== ITEMS ==
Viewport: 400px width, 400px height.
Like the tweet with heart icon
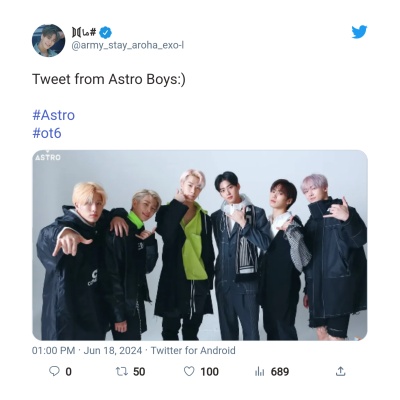point(189,371)
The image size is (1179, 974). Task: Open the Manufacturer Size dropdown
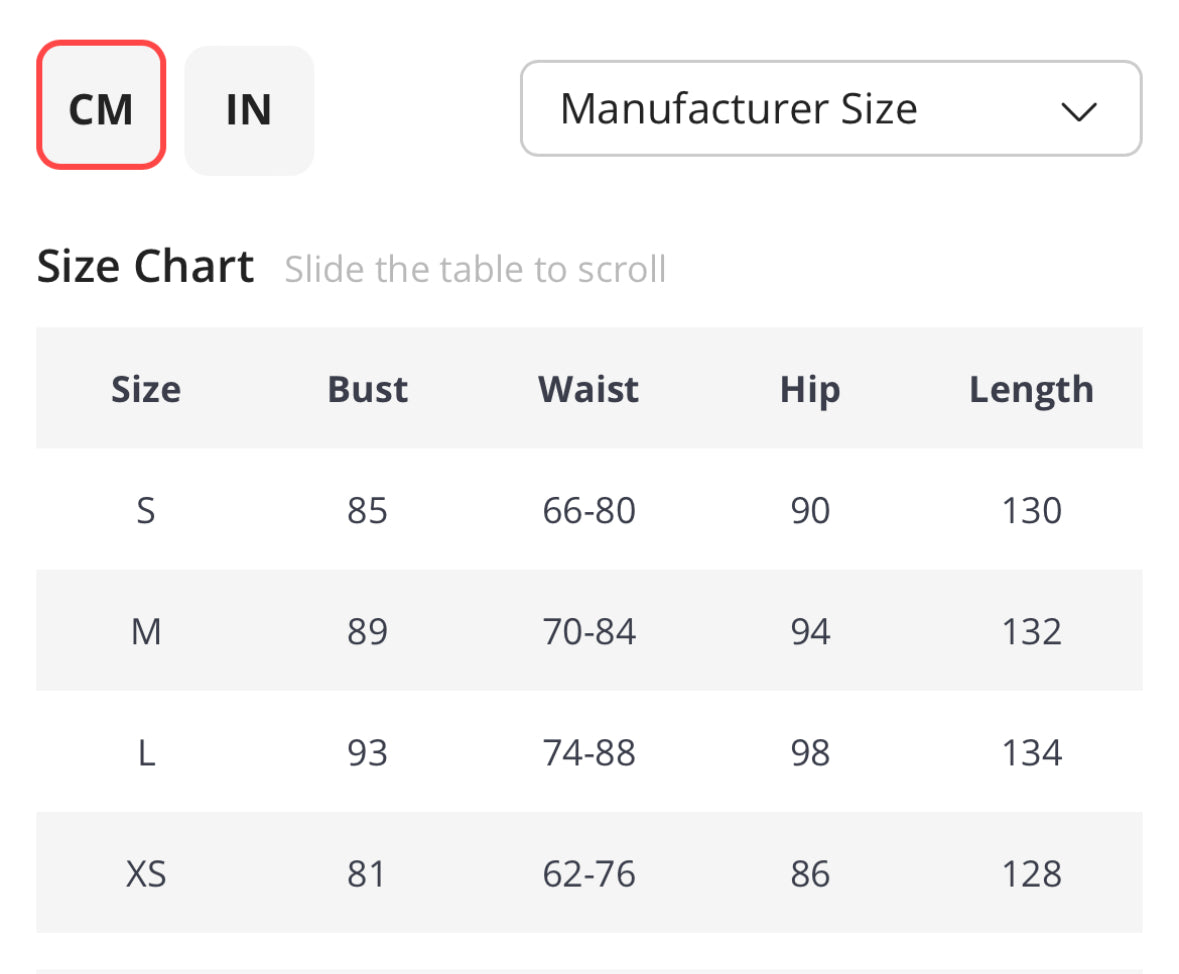[x=831, y=108]
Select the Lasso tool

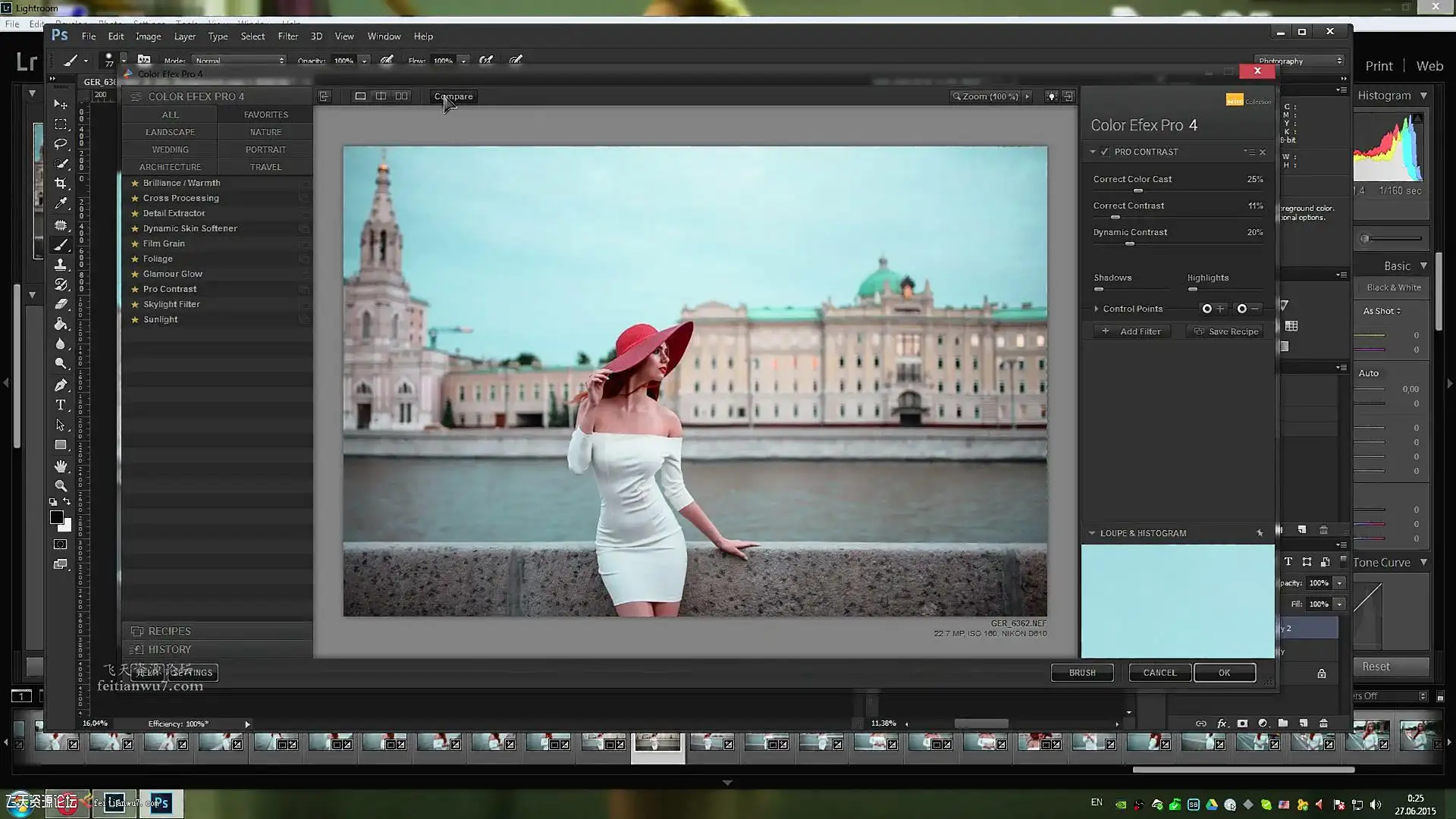(x=61, y=144)
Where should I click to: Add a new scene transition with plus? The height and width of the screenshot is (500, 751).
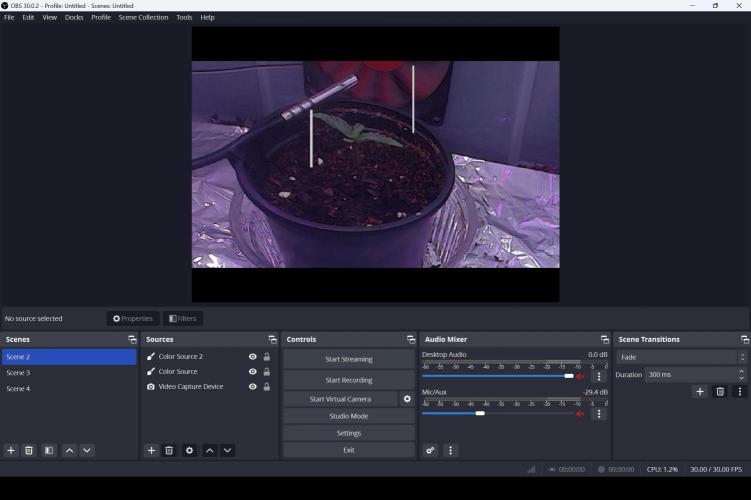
===
■ **WORK TO BE COMPLETED**:
Update the material by replacing "dropdown" with "drop-down list" and leaving all other text unchanged. Omit the pictures from your answer.

■ **CORRECT ANSWER**:
Viewport: 400px width, 400px height.
Like the tweet with heart icon
point(189,371)
The image size is (1179, 974). Task: Open the Manufacturer Size drop-down list
[x=831, y=108]
Select the Lasso tool

(x=61, y=144)
Where should I click to: Add a new scene transition with plus? The height and width of the screenshot is (500, 751).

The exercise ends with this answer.